I'm not sure if I want to do this anymore. Being a Hopeful can be a sort of frustrating and then coupled with the bitches and assholes infesting this site, I feel like I'm wasting my time even logging in anymore. I thought being a part of the SG community would be fun and entertaining, but the further I venture into the site the more I feel like it's a test of nerves above anything else; like, how-much-bullshit-can-you-take-before-you've-had-enough. Don't get me wrong; I'm not trying to bash the site.

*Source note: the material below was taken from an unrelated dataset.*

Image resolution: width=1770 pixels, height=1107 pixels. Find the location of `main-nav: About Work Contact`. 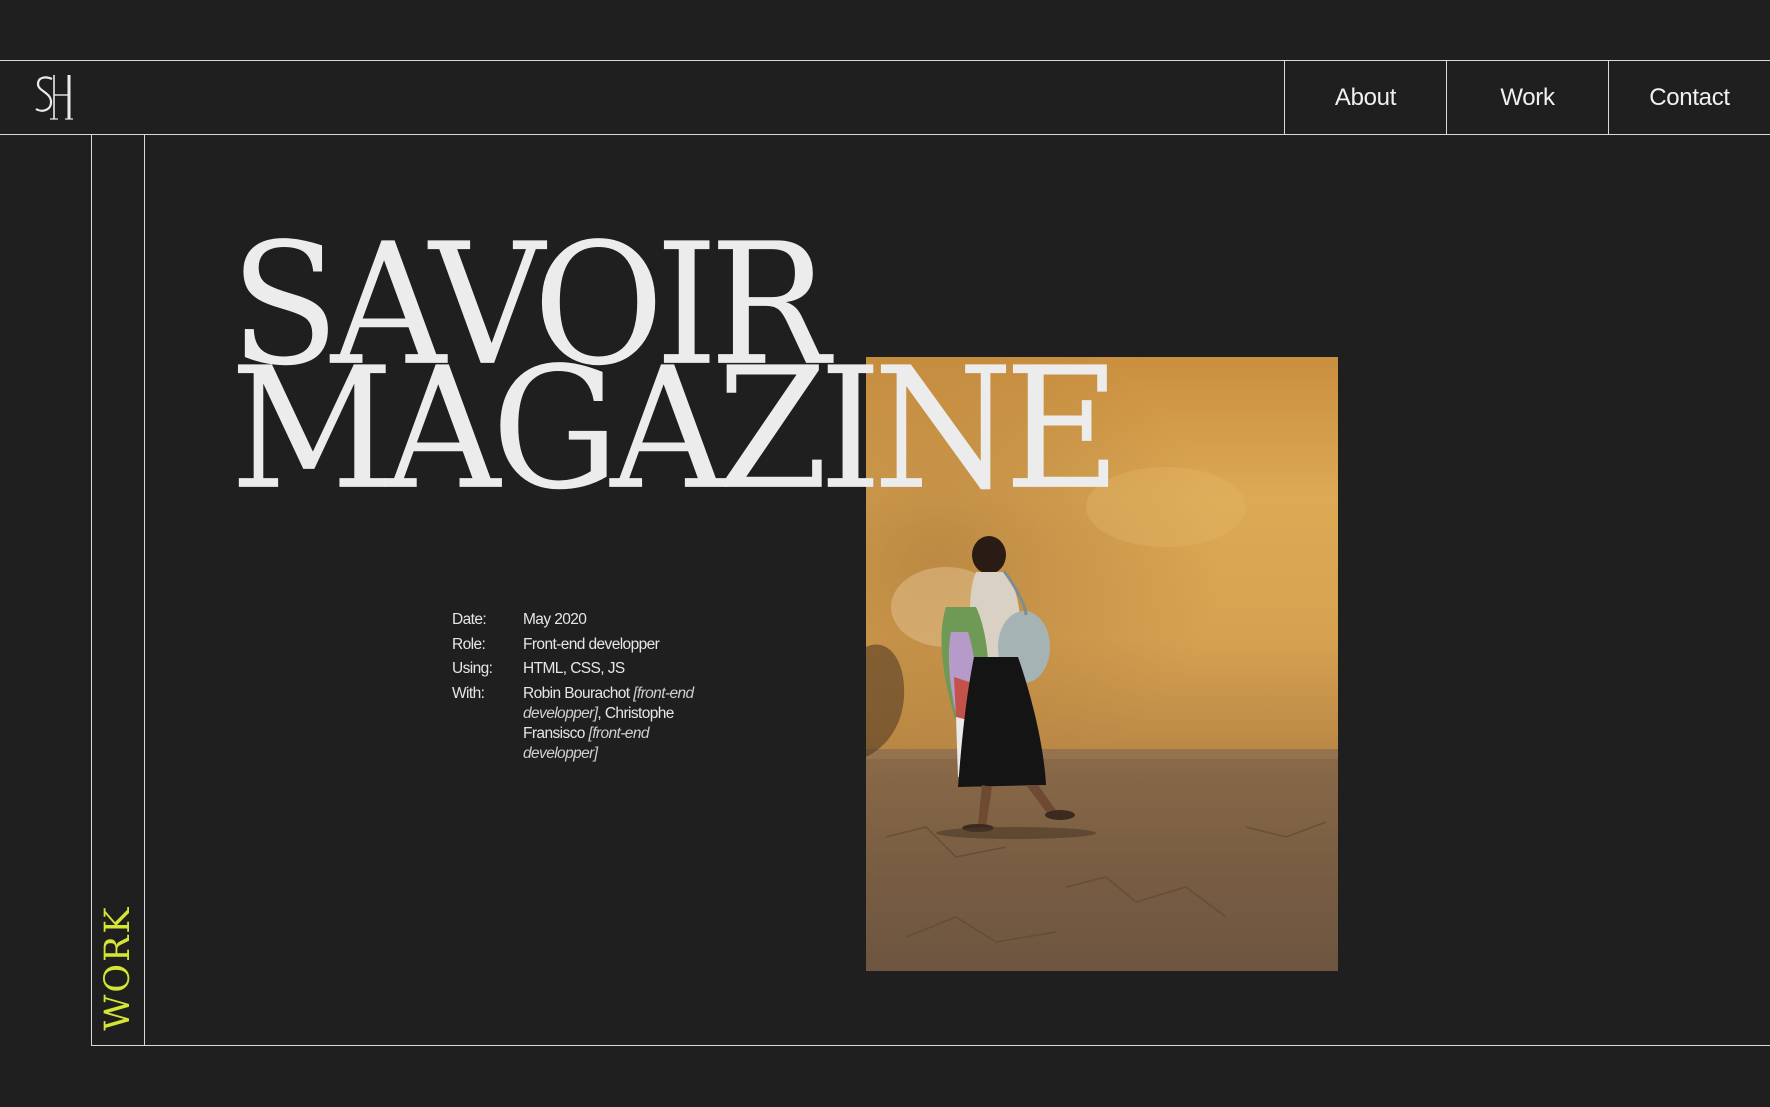

main-nav: About Work Contact is located at coordinates (1527, 98).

There are a lot of reasons why I really like SG. I've gotten to "meet" (I put it in parenthesise because I haven't literally met very many people from the site; for all I know anyone could be some gross old man with a computer and too much time on his hands ) a lot of really awesome people and, although I'm not official, SG has opened me up to a lot of new experiences and opportunities I never would have gotten had I not been a part of this site. I'm really thankful for the things I've gained because of SG. At the same time, though, I've also turned down some beneficial possiblities because they would have interfered with my chances of going pink. I'm not trying to lay blame with that statement; the decisions were ultimately mine to make. I'm just not sure if it's really worth it when the majority of the people I encounter here are mean or catty or trying to bring others down. It's truly exhausting. I'm not looking for anyone to feel bad for me. I know we all put up with our own amount of shit from other members. That's just how it is here. I'm just saying I'm not sure if the pro's of SG out weigh the con's for me...
VIEW 14 of 14 COMMENTS
rose_red:
Um... randomness. I was going through the animal lovers group, and I just wanted you to know that I'm very sorry for the loss of your bunny... *hugs*
mikodilbeck:
Beautiful, keep up the good work, and I hope you become a SG real soon.